**Exercise input:**
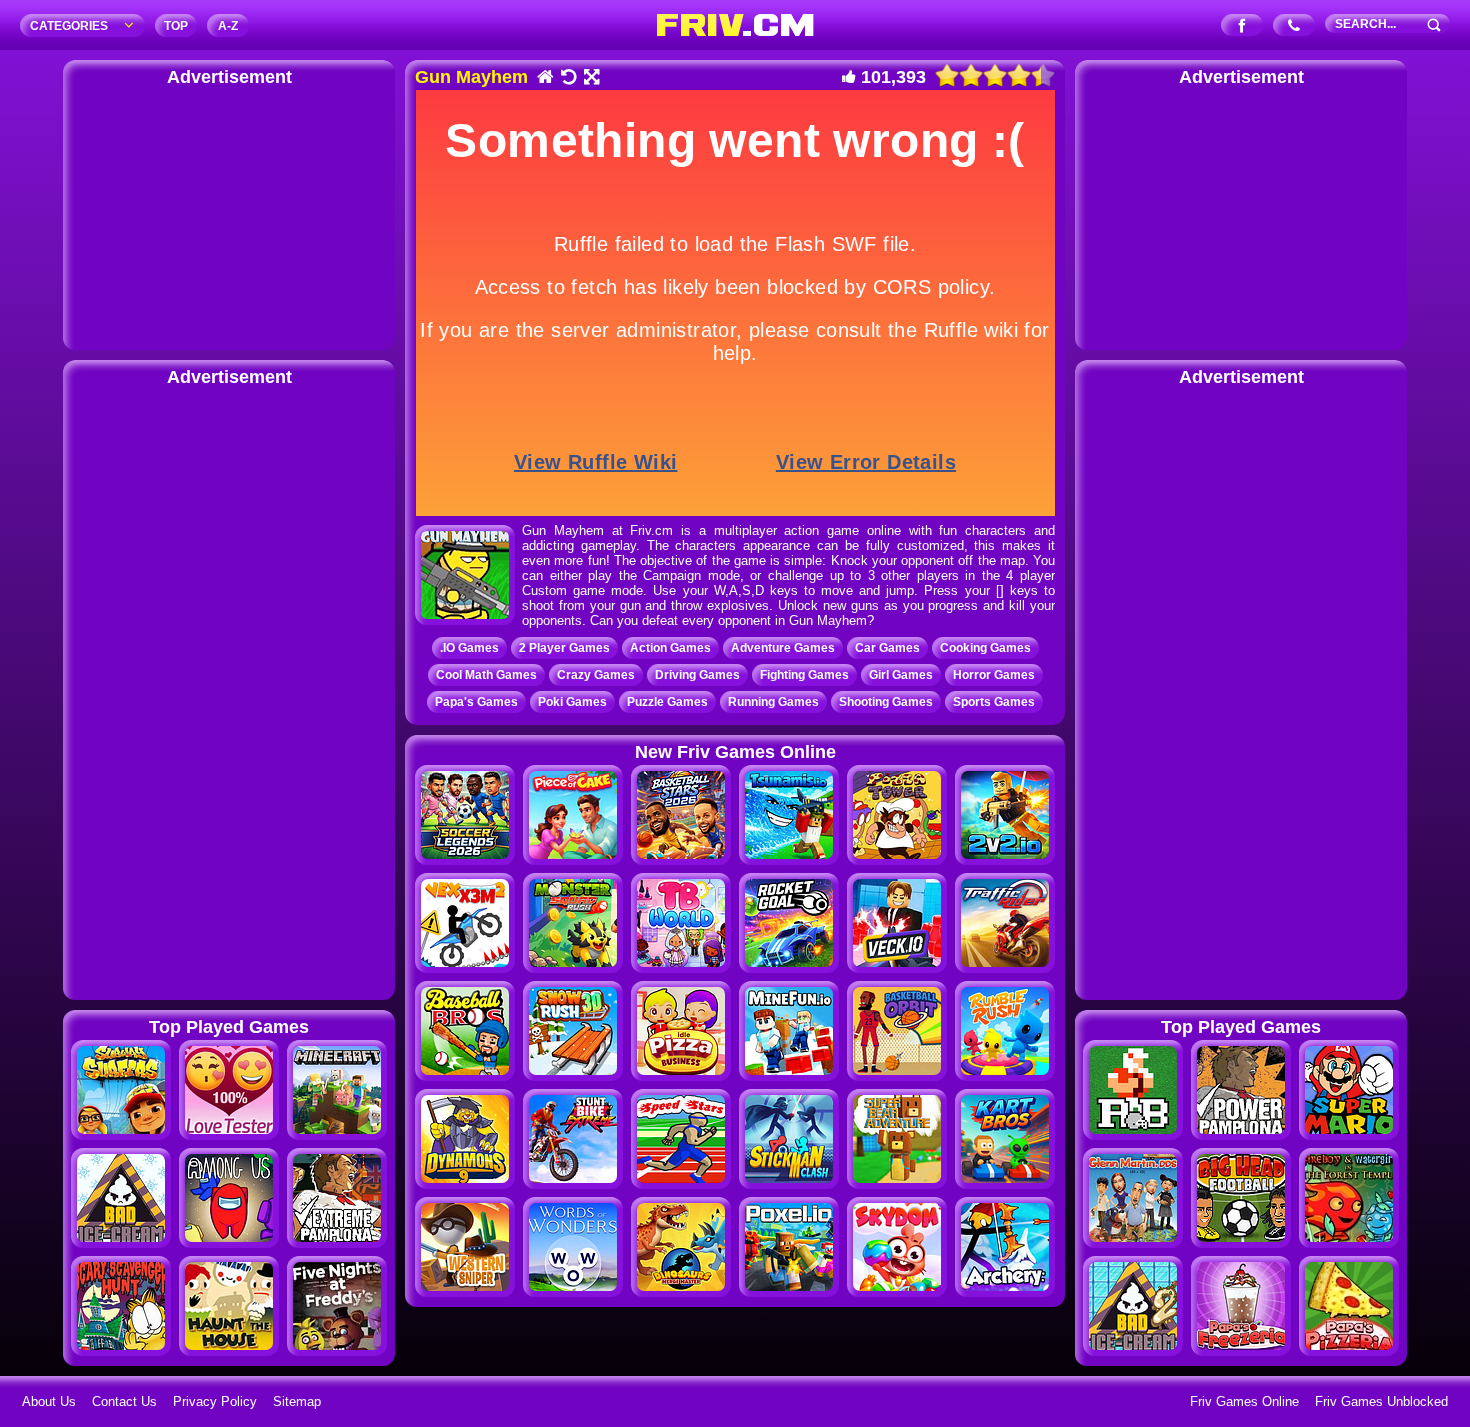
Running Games (773, 702)
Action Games (670, 648)
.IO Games (469, 648)
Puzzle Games (667, 702)
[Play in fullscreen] (590, 78)
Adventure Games (783, 648)
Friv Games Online (1244, 1401)
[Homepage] (544, 78)
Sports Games (994, 702)
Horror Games (994, 675)
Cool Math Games (486, 675)
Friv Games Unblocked (1381, 1401)
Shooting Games (886, 702)
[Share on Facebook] (1242, 26)
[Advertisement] (229, 215)
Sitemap (297, 1401)
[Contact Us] (1294, 26)
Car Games (887, 648)
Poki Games (572, 702)
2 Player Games (564, 648)
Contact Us (124, 1401)
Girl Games (901, 675)
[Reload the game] (567, 78)
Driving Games (697, 675)
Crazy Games (596, 675)
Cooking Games (985, 648)
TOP (176, 26)
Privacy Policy (215, 1401)
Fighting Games (804, 675)
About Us (49, 1401)
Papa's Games (476, 702)
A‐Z (228, 26)
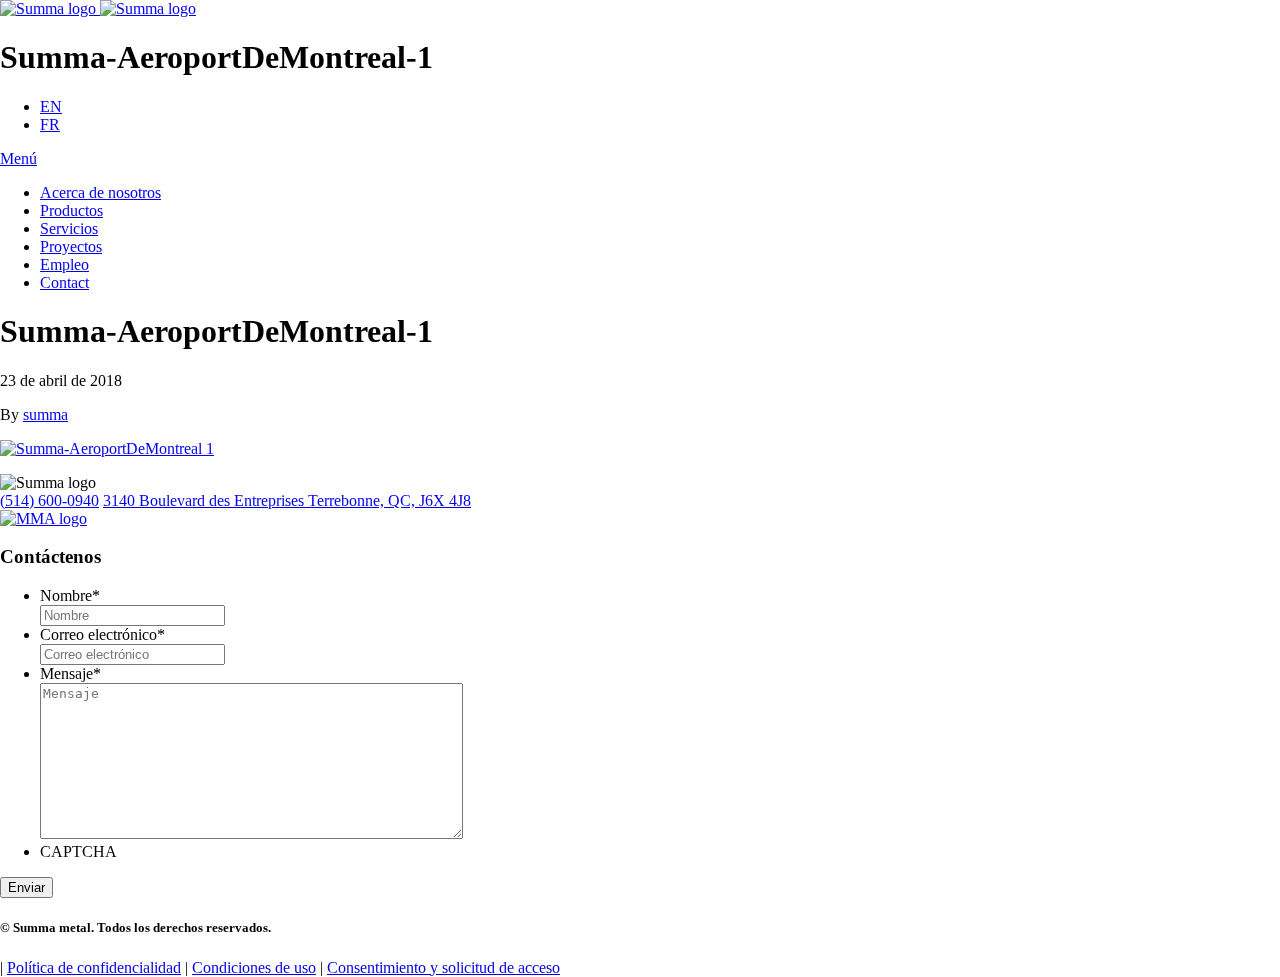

**What the exercise asks:** Restate word for word the lines from the line with "Cooking Games (985, 648)" to the last line of the records above, inclusive, and omit every picture.

**Task response:**
Cooking Games (985, 648)
TOP (176, 26)
Privacy Policy (215, 1401)
Fighting Games (804, 675)
About Us (49, 1401)
Papa's Games (476, 702)
A‐Z (228, 26)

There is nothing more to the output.